9 April, 2018, 12:00 am
NEW YORK – “Don’t overreact,” President Donald Trump’s chief economic adviser told investors on Wednesday, when U.S. stocks were deep in the red over worries about the administration’s plan for $50 billion of import duties aimed at China.
Wall Street seemed to take heart from National Economic Council Director Larry Kudlow’s calming words in a Fox Business Network interview during his first week on the job, and the market turned itself around. The Dow Jones Industrial Average .DJI rallied more than 700 points from the day’s low.
That trust looked misguided a day later, when Trump — seemingly unbeknown to Mr Kudlow — said he had instructed an additional $100 billion of tariffs to be imposed on Chinese goods.

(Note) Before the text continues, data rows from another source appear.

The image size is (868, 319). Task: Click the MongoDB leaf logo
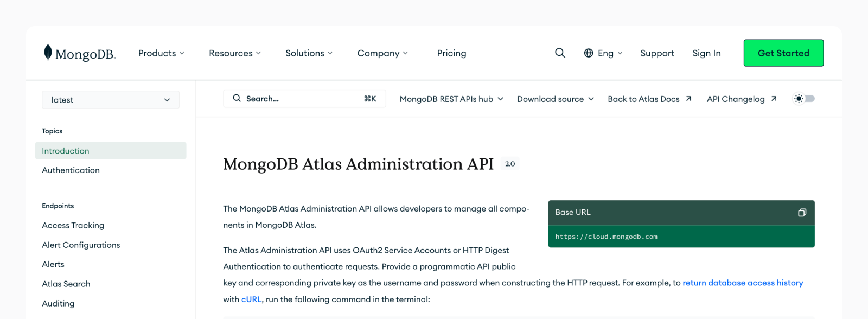click(x=48, y=53)
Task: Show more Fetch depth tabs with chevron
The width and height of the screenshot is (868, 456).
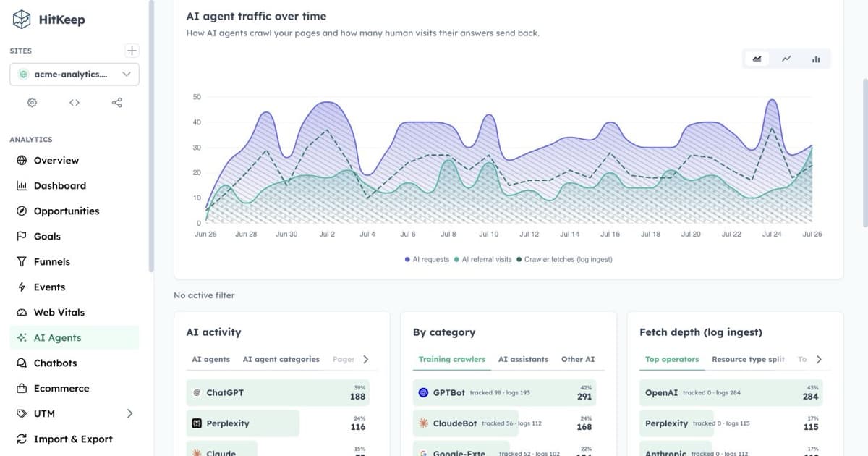Action: [x=819, y=359]
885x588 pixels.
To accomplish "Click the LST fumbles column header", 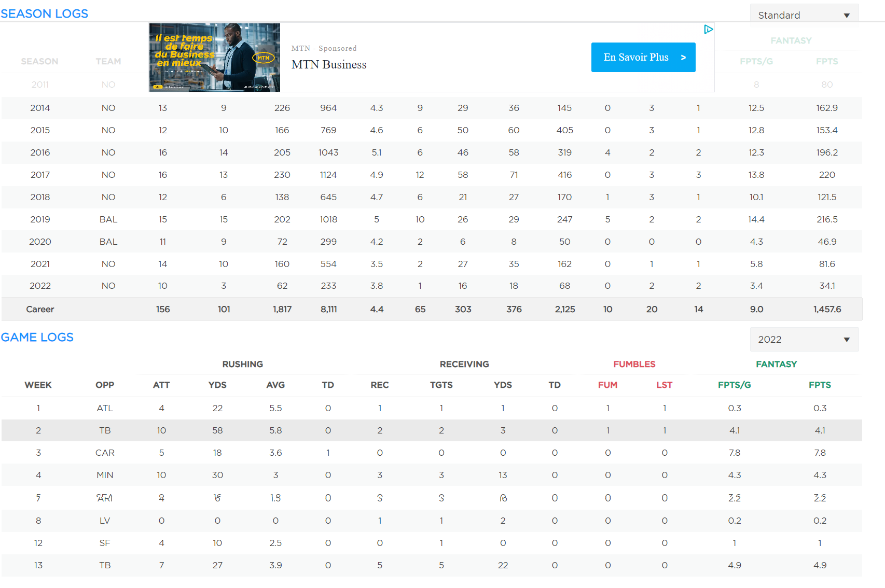I will click(x=664, y=385).
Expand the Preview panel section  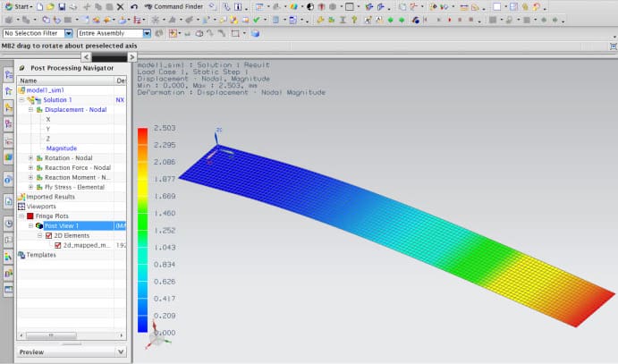(x=120, y=352)
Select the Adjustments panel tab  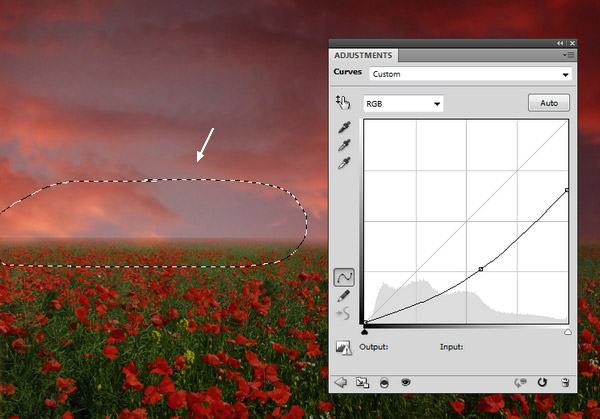point(363,55)
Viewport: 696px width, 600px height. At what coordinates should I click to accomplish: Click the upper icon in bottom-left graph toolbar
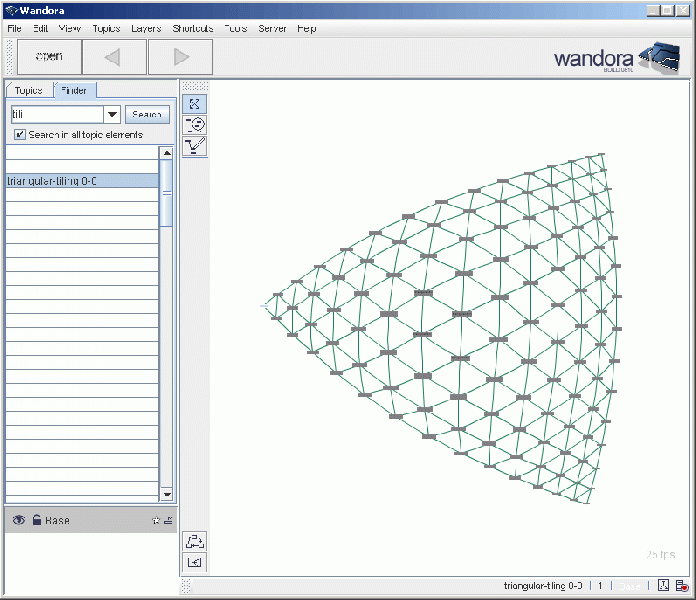coord(195,541)
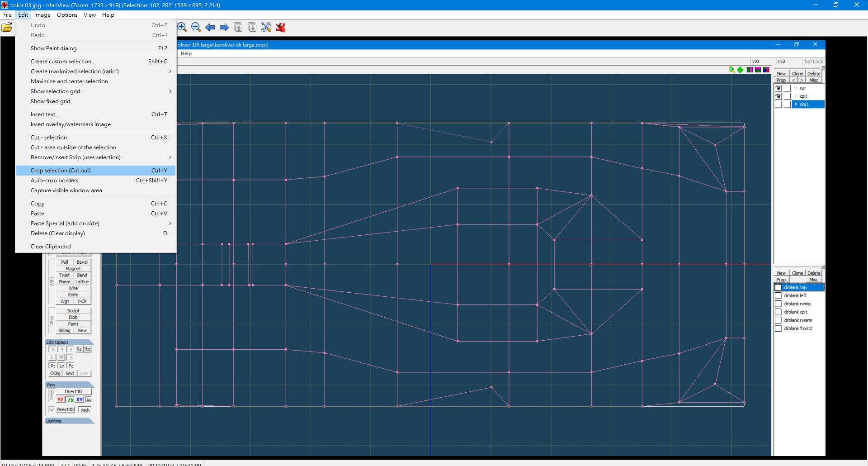Click the Knife tool button
Screen dimensions: 868x466
pyautogui.click(x=73, y=295)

Equities swooned again, with the Dow dropping roughly 600 points.
It wouldn’t be the first time that traders and investors got caught out by a seeming 180-degree turn on Trump policy, but Wall Street may have to get far more selective in terms of which statements, and from whom, they listen to.
“More typically, there’s a lot more cohesion in the messaging between the White House and the markets,” said Nicholas Colas, co-founder of DataTrek Research. “Certainly this administration is taking an entirely different tack. It’s been much more volatile in trying to understand what they’re trying to tell us.”
With rapid turn-about in the White House a regular occurrence, investors have made costly decisions based on the words of a rotating door of advisers and policy makers.